• _Your assignment_:
Give again, word for word, every line below from the one that has "Screen dimensions: 800x450" through the one that has "Click the console window's title bar icon", both included, and no others.

• _Provided material_:
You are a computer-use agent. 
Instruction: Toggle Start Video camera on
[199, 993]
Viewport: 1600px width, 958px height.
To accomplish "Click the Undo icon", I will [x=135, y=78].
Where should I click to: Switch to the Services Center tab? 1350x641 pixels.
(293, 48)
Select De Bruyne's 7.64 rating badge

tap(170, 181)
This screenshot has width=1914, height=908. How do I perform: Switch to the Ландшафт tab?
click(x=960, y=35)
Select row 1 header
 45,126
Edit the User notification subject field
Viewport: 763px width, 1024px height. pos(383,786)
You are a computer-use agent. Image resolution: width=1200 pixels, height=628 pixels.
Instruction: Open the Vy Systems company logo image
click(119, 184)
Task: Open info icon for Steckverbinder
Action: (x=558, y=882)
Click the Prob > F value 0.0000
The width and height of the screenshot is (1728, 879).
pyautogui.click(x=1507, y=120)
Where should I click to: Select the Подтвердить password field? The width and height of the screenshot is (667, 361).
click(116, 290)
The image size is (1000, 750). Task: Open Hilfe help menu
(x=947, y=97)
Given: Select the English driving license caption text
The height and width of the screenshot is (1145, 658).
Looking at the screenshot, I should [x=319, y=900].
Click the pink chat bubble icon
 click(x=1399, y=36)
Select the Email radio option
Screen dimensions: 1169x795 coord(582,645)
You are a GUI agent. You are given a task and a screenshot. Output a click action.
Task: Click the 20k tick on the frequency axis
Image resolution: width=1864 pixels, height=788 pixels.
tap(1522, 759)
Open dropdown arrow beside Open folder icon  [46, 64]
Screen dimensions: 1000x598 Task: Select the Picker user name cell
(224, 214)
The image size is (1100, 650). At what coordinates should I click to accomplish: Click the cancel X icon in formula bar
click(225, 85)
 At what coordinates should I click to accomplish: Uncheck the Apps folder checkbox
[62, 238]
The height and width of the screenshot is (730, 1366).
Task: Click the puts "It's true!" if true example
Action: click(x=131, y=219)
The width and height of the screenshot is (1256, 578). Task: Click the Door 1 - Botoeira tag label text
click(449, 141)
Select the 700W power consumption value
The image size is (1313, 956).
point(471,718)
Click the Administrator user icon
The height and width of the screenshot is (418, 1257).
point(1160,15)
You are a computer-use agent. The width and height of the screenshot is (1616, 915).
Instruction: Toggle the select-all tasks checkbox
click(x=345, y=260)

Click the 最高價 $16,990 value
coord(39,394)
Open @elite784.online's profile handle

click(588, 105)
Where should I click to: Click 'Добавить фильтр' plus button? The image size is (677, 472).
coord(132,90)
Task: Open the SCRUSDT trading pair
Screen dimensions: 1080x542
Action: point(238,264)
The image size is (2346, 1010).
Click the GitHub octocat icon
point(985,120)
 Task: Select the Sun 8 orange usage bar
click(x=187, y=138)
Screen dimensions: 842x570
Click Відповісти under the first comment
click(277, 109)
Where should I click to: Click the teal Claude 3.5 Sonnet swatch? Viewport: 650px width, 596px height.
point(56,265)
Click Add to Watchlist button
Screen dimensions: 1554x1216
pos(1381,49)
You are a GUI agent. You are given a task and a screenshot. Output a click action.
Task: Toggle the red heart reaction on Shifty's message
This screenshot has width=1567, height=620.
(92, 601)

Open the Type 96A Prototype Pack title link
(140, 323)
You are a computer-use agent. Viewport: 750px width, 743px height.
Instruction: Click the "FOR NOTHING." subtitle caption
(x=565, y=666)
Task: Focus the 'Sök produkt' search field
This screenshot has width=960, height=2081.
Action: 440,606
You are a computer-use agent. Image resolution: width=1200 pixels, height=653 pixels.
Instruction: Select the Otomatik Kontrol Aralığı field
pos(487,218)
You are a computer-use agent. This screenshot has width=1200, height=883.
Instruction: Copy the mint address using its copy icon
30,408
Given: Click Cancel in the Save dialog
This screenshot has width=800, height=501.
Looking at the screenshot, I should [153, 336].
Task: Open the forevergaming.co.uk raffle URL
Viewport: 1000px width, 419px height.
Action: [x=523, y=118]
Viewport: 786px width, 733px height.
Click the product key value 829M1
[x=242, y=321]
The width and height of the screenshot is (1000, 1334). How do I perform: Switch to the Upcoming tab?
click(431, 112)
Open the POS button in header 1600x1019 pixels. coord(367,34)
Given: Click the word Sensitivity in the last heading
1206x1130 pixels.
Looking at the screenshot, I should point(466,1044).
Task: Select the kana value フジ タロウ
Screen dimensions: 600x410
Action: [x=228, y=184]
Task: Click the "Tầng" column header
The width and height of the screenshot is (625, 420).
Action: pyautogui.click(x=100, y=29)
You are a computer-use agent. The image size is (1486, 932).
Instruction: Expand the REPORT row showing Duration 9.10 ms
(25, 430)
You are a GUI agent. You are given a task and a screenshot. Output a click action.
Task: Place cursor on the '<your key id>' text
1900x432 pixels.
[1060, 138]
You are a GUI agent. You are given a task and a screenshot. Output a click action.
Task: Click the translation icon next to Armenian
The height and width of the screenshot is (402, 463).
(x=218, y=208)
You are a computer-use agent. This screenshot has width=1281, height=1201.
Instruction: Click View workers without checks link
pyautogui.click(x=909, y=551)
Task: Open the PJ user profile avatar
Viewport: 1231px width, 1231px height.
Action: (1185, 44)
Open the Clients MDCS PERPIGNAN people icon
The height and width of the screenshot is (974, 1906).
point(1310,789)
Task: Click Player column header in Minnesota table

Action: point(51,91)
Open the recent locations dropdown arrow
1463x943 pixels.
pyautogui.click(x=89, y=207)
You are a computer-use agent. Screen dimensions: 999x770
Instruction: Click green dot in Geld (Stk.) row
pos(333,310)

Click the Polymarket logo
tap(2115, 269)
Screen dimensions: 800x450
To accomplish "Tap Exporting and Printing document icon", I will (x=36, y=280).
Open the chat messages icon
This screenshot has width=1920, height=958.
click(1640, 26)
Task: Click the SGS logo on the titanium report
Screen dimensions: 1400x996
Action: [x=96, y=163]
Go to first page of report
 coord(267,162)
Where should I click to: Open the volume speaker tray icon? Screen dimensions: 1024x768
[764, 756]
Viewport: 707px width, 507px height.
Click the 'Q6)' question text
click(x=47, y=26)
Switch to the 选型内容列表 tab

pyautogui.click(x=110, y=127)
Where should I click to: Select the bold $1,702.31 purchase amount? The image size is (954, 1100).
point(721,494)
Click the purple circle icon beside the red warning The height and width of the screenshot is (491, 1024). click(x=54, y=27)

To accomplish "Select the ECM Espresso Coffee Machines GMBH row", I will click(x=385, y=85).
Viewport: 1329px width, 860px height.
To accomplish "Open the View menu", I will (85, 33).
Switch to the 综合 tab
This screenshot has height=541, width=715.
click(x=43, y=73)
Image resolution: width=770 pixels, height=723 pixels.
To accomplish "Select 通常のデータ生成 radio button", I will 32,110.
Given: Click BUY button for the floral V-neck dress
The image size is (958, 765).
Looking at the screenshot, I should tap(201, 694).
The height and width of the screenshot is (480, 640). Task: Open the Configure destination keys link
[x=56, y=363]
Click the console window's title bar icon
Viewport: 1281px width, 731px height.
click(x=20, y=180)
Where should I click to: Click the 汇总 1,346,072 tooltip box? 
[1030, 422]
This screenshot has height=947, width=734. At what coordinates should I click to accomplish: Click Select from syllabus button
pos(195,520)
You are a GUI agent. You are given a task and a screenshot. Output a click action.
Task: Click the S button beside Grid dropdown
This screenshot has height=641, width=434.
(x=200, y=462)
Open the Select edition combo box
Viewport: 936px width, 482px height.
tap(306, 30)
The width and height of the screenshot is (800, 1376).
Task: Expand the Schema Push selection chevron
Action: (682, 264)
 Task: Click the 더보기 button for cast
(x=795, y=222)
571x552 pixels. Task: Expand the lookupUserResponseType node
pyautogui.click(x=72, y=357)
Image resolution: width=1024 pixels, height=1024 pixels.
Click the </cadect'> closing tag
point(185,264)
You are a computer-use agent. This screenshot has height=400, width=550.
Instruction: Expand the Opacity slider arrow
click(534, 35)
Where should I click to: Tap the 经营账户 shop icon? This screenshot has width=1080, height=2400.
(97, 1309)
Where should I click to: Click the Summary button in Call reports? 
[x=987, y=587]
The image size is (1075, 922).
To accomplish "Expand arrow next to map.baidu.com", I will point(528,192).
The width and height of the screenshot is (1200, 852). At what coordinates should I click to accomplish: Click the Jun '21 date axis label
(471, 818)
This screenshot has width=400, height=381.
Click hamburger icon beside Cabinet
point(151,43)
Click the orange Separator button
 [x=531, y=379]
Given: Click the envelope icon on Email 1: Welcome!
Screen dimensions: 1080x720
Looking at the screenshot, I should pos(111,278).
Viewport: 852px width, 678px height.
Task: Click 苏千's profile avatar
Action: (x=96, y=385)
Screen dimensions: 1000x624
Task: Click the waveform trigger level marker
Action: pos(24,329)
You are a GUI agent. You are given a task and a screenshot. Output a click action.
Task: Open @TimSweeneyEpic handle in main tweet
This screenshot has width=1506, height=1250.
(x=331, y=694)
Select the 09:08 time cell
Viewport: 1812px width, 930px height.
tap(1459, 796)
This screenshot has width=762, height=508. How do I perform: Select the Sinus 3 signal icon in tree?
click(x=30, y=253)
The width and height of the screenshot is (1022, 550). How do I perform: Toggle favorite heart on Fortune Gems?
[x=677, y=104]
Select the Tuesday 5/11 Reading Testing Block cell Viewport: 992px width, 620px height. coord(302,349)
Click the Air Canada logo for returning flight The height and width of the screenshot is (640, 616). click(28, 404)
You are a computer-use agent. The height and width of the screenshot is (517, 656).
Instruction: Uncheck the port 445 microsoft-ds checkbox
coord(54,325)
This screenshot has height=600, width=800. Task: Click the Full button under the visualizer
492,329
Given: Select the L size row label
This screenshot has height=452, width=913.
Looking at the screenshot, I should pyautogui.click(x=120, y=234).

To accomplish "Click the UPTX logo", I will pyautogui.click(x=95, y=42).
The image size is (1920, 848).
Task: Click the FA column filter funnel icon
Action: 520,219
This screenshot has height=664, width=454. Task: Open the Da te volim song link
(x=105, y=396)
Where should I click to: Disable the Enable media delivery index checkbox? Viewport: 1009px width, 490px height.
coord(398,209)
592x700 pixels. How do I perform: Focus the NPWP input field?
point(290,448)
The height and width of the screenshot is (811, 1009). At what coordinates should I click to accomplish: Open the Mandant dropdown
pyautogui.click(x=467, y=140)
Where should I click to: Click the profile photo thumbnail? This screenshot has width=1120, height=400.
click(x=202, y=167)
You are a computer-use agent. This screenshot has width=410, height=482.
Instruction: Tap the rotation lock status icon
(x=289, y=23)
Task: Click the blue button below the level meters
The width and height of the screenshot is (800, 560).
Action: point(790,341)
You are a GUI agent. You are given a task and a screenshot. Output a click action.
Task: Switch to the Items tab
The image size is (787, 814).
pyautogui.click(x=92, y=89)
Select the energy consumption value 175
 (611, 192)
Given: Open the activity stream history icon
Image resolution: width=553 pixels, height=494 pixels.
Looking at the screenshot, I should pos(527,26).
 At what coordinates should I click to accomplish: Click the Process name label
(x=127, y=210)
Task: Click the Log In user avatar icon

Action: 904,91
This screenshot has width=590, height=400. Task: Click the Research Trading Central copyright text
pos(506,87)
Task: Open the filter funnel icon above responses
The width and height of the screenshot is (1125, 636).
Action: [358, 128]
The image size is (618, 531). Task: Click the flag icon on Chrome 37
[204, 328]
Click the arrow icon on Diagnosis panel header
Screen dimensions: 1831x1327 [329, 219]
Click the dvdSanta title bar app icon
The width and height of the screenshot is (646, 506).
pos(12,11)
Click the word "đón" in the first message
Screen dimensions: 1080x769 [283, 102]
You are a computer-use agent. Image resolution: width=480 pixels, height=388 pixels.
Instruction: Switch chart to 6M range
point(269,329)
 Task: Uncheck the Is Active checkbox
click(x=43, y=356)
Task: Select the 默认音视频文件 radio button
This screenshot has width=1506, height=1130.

• _Problem solution_:
Screen dimensions: 800x450
To accomplish "Tap Exporting and Printing document icon", I will (x=36, y=280).
Open the chat messages icon
This screenshot has width=1920, height=958.
click(1640, 26)
Task: Click the SGS logo on the titanium report
Screen dimensions: 1400x996
Action: [x=96, y=163]
Go to first page of report
 coord(267,162)
Where should I click to: Open the volume speaker tray icon? Screen dimensions: 1024x768
[764, 756]
Viewport: 707px width, 507px height.
Click the 'Q6)' question text
click(x=47, y=26)
Switch to the 选型内容列表 tab

pyautogui.click(x=110, y=127)
Where should I click to: Select the bold $1,702.31 purchase amount? The image size is (954, 1100).
point(721,494)
Click the purple circle icon beside the red warning The height and width of the screenshot is (491, 1024). click(x=54, y=27)

To accomplish "Select the ECM Espresso Coffee Machines GMBH row", I will click(x=385, y=85).
Viewport: 1329px width, 860px height.
To accomplish "Open the View menu", I will (85, 33).
Switch to the 综合 tab
This screenshot has height=541, width=715.
click(x=43, y=73)
Image resolution: width=770 pixels, height=723 pixels.
To accomplish "Select 通常のデータ生成 radio button", I will 32,110.
Given: Click BUY button for the floral V-neck dress
The image size is (958, 765).
Looking at the screenshot, I should tap(201, 694).
The height and width of the screenshot is (480, 640). Task: Open the Configure destination keys link
[x=56, y=363]
Click the console window's title bar icon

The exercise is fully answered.